§ **Required work**: Look for the line containing "You are a GUI agent. The screenshot is 1011×2576." in the listing below; from there, output every line exactly, the last one included.

§ **Data records**:
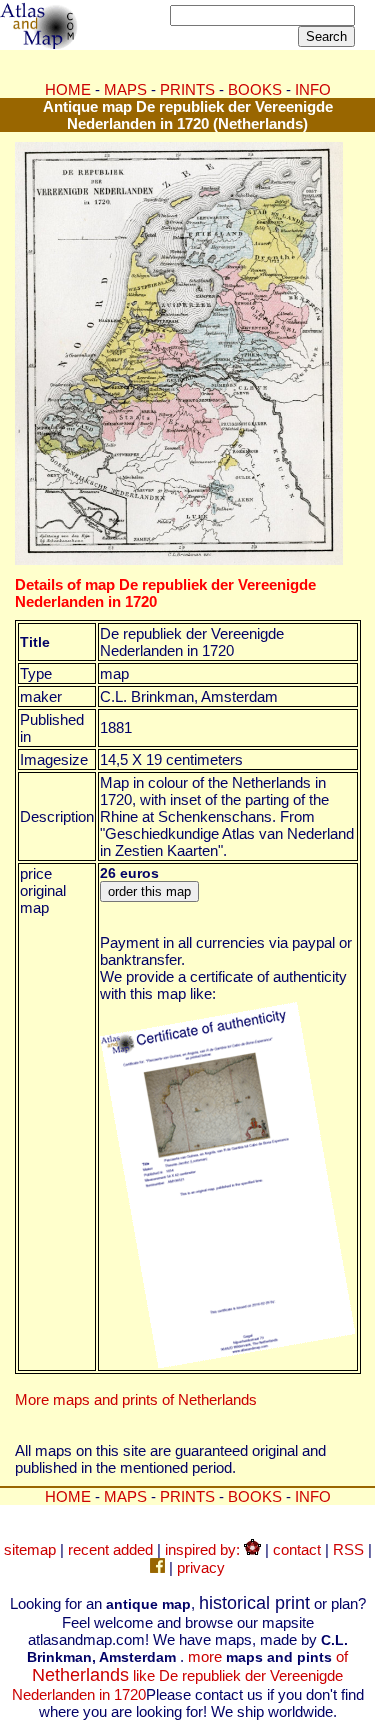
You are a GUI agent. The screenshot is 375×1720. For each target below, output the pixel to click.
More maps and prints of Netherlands (136, 1399)
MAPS (125, 89)
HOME (68, 89)
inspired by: (204, 1549)
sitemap (30, 1549)
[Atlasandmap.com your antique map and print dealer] (40, 43)
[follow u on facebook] (157, 1567)
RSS (348, 1549)
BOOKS (255, 89)
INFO (313, 89)
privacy (201, 1567)
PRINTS (187, 89)
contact (297, 1549)
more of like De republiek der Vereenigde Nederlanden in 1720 (180, 1675)
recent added (110, 1549)
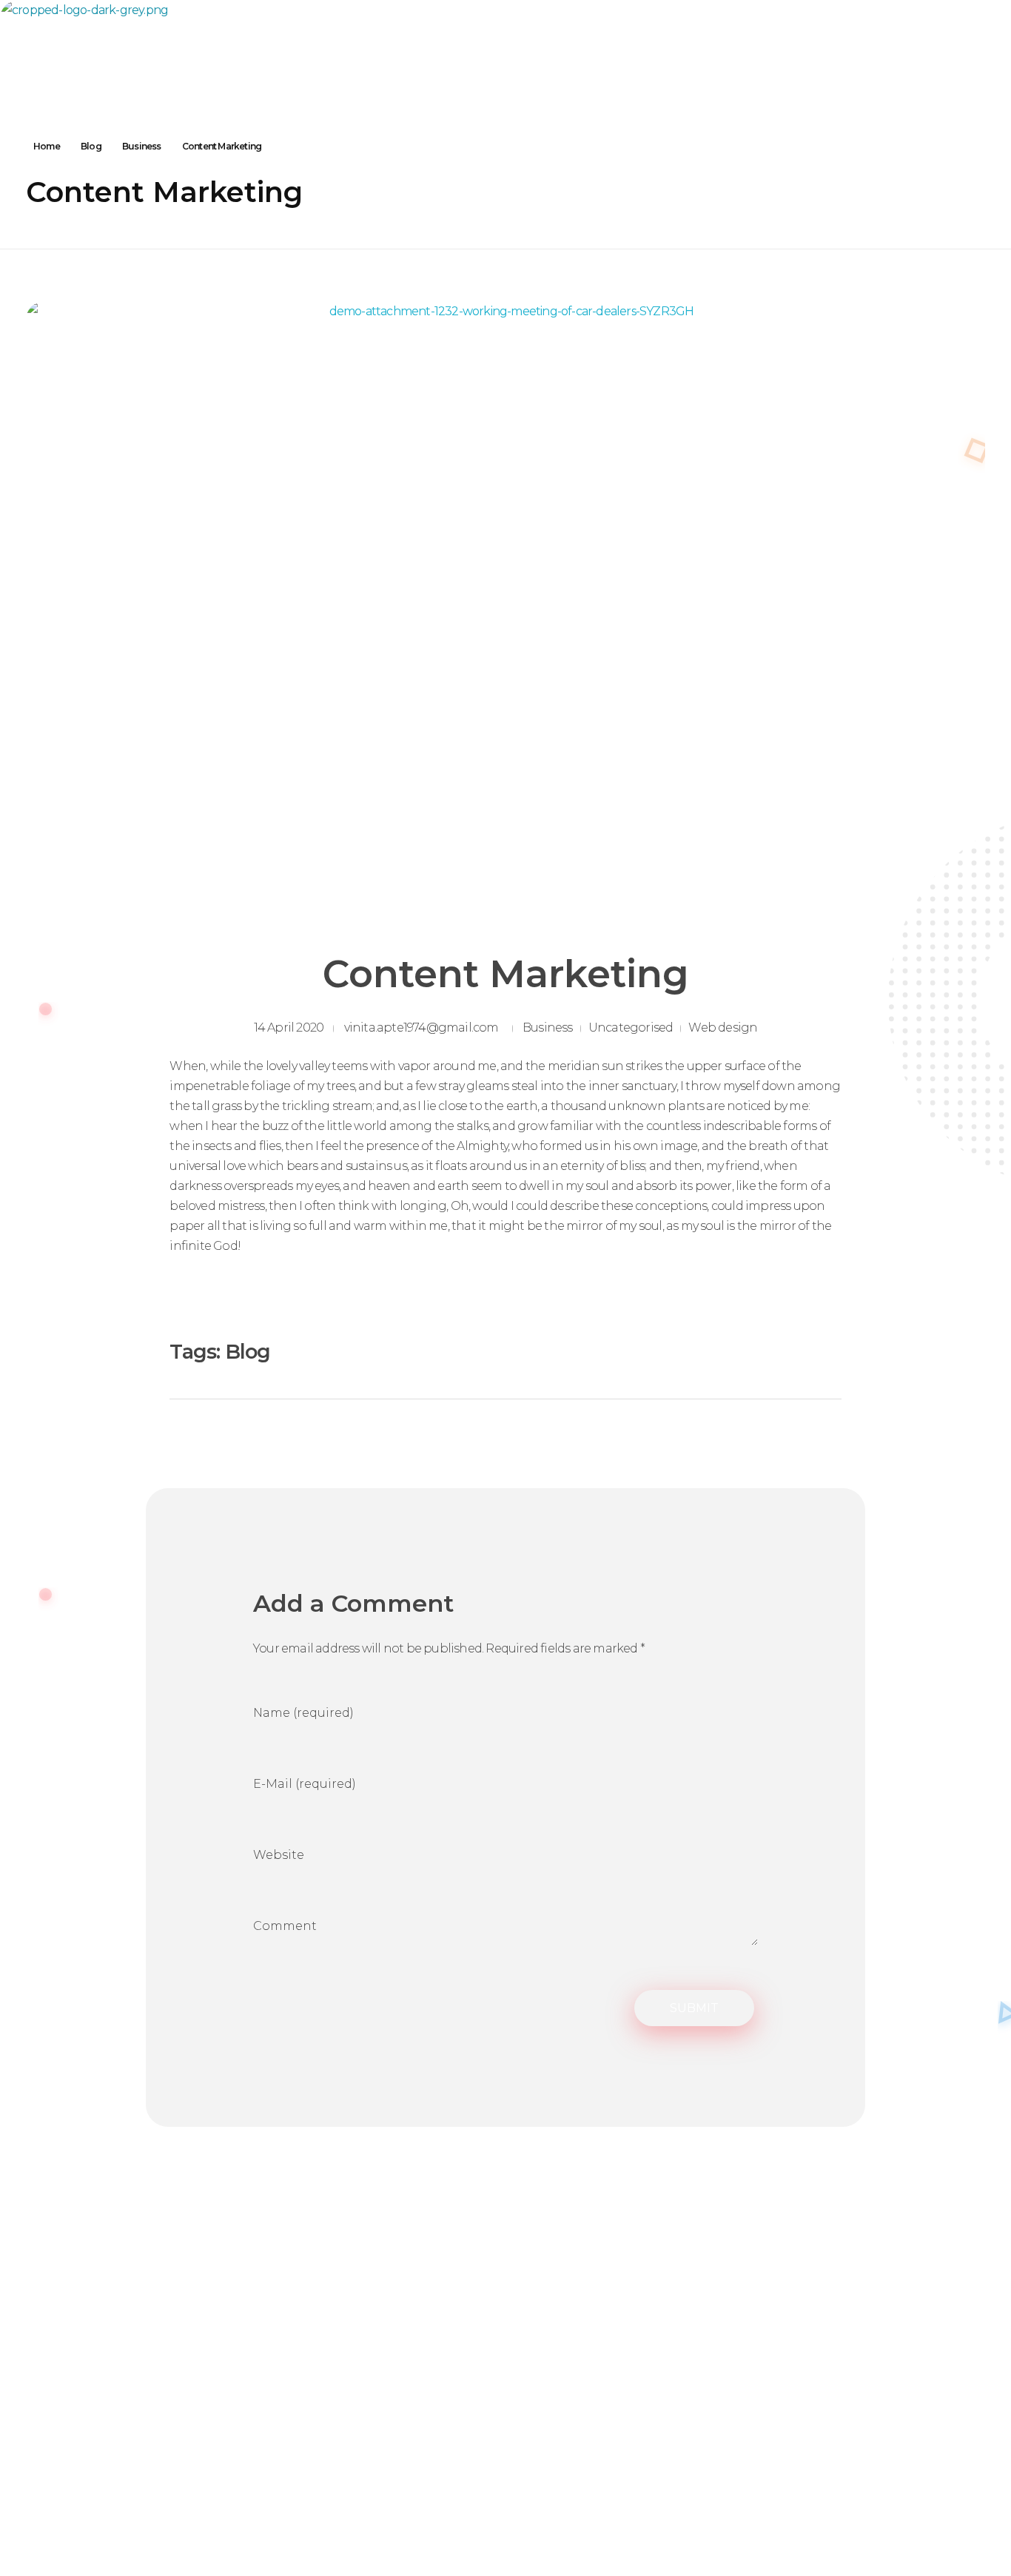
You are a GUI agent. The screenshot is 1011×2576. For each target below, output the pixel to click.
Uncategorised (631, 1027)
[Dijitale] (118, 35)
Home (46, 146)
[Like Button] (781, 1352)
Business (141, 146)
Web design (722, 1027)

§ **Exercise response**:
You are a GUI agent. The screenshot is 1011×2576. For each target below, output the pixel to click.
Uncategorised (631, 1027)
[Dijitale] (118, 35)
Home (46, 146)
[Like Button] (781, 1352)
Business (141, 146)
Web design (722, 1027)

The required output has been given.